ARTIST EMILY ENGDAHL SAYS HER POSTER FOR THE “SWIM ACROSS THE COLUMBIA” IS MEANT TO BE “A DEPICTION OF THE VINTAGE SWIM, NOT INDICATIVE OF THE STARTING POINT.” (CMH/ASTORIA REGATTA)

A heads-up on the swim went out last night on the local angling forum Ifish, where it also served as fodder for a few jokes.

“How do you punch a swimmer on your card?” asked one. “Wild or Hatchery?” and “Catch and release?” wondered a couple others. “I’m guessing it’s mostly Tules,” cracked a fourth. “How many will get picked off by sealions or cormorants?” stated a fifth about the Columbia’s plentiful piscivores. There was also the obligatory “Make sure you have a big enough net.”

While someone saw it as a potential excuse for the DFWs to close the river for a day and another observed, “Maybe barbless is a good thing now…..,” one poster put a bow on it, writing, “well they had the right mental acuity to do it on the right tide series i am sure it will go with no problems just so long as all our brother sportsman pay attention and are courteous to other river users.”

Indeed.

A SATELLITE IMAGE SCREENSHOT FROM THE USGS’S NATIONAL MAP VIEWER SHOWS HEAVY BOAT TRAFFIC ON THE WASHINGTON SIDE OF THE ASTORIA-MEGLER BRIDGE DURING THE BUOY 10 FALL SALMON FISHERY. (USGS THE NATIONAL MAP: ORTHOIMAGERY; APPS.NATIONALMAP.GOV/VIEWER)

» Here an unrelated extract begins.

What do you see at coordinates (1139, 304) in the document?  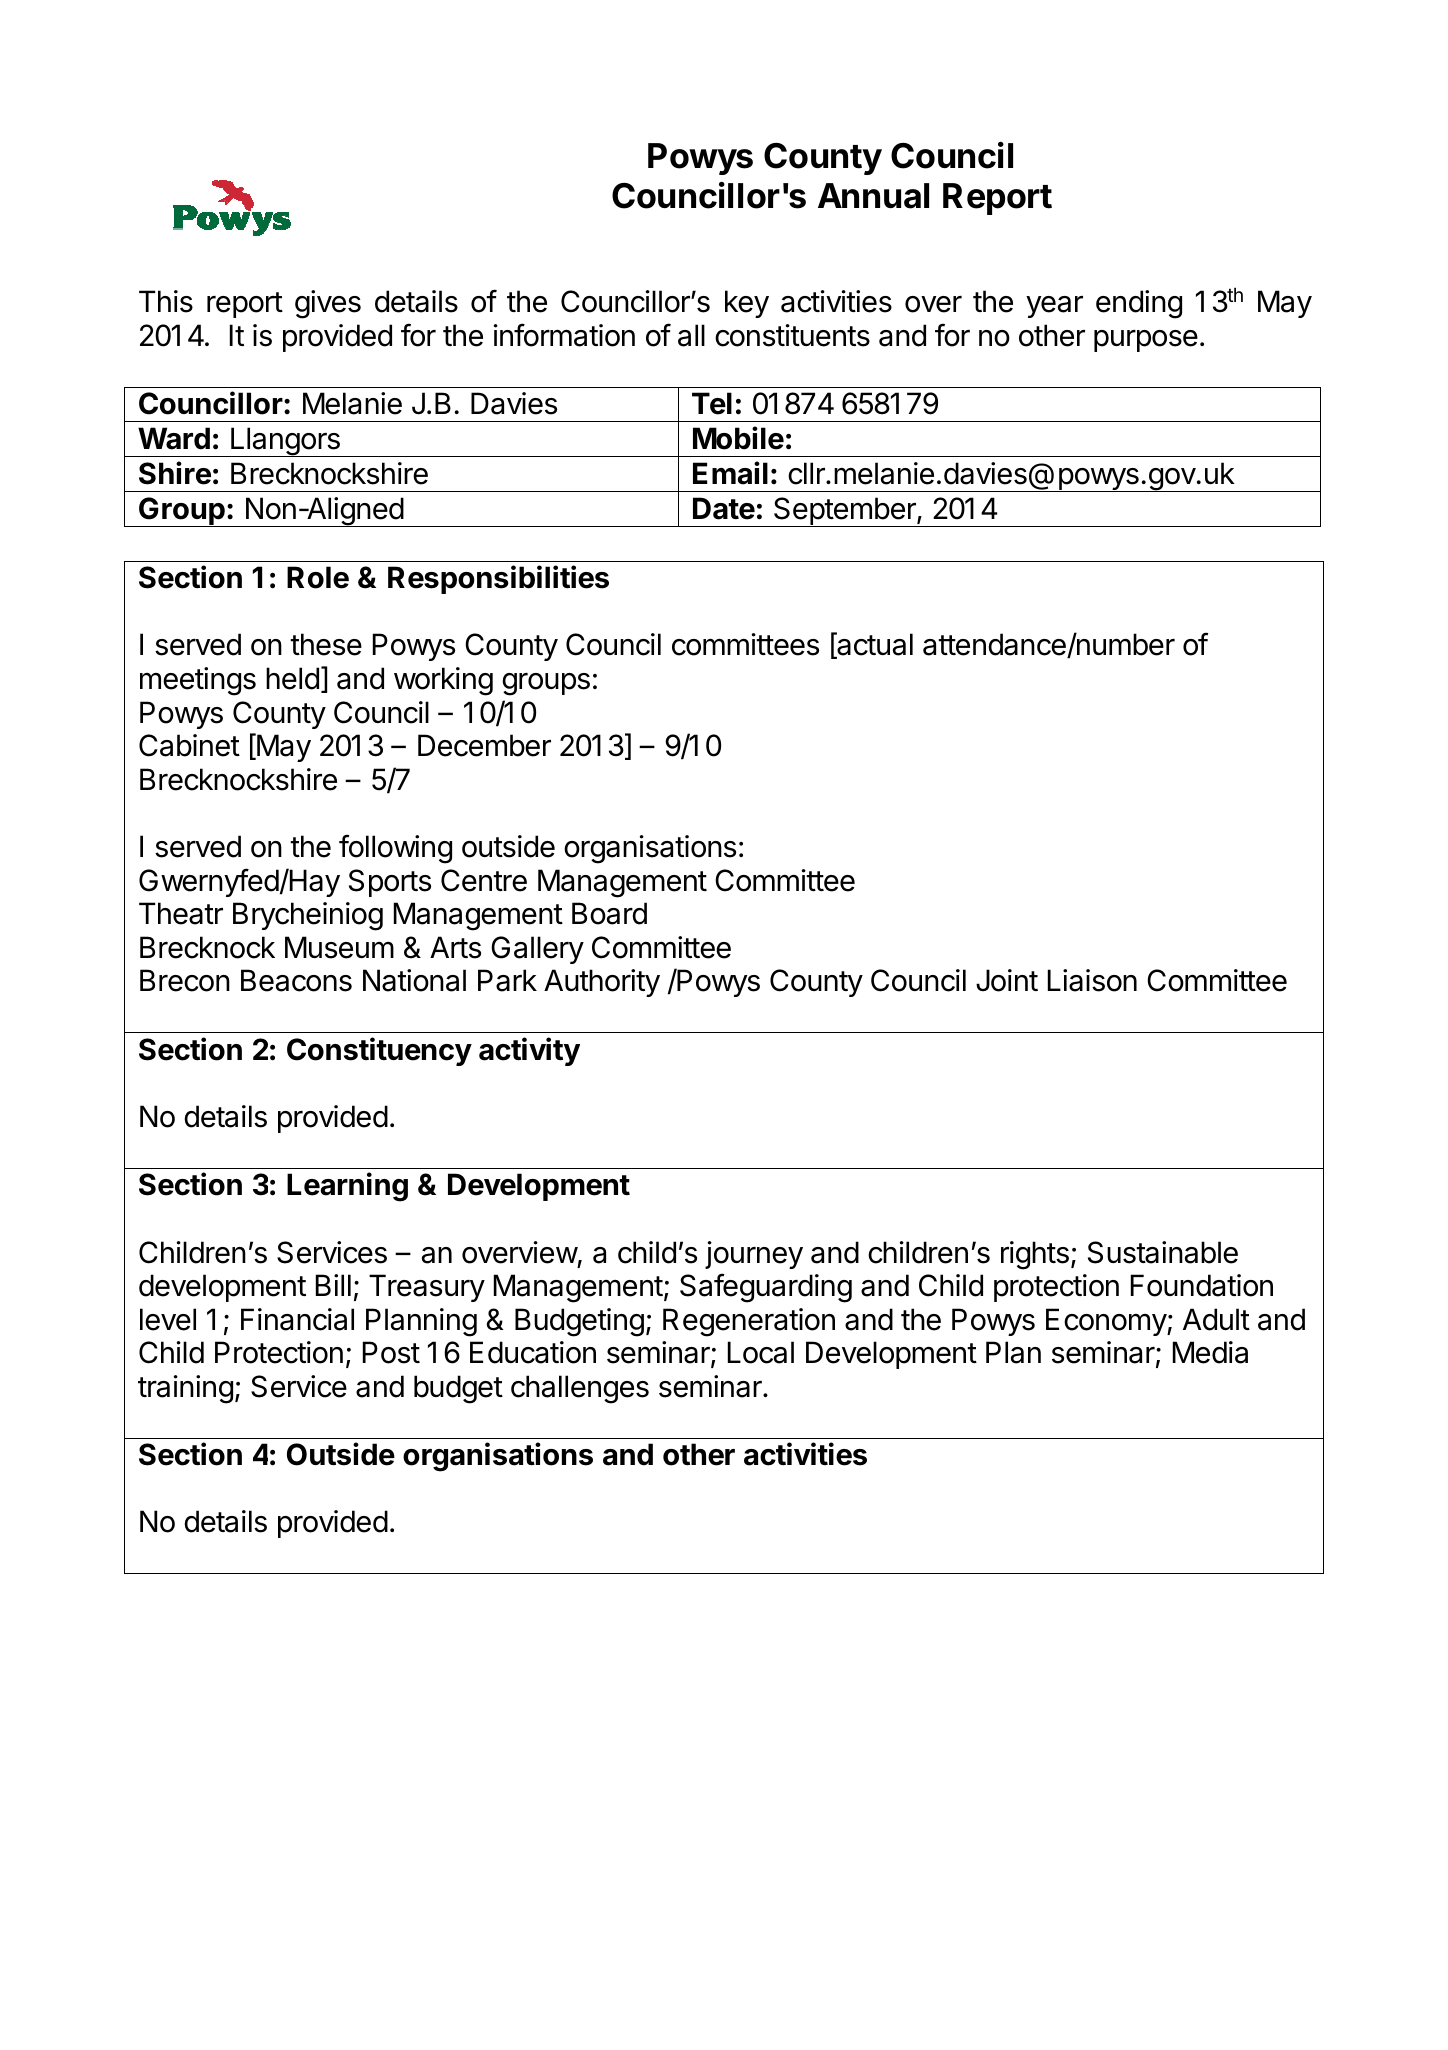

The fundraiser is being put on by Columbia Memorial Hospital in Astoria as it seeks to expand its facilities. No doubt that over the years an angler or two has ended up there with a hook where it wasn’t meant to be.

“This is actually a resurrection of a trans-Columbia River swim that first occurred in 1934,” said Dr. Paul Silka, CMH Emergency Department medical director, in a press release announcing the event last month. “When I first got to Astoria and I saw the river, having been an open-water swimmer, I said, ‘That’s got to be done, we’ve got to cross that river.’”

Participants will transit the river as a 5.65-foot high tide at Tongue Point at 6:28 a.m. ebbs to a 1.94-foot low by noon.

Safe swimming and good fishing to all.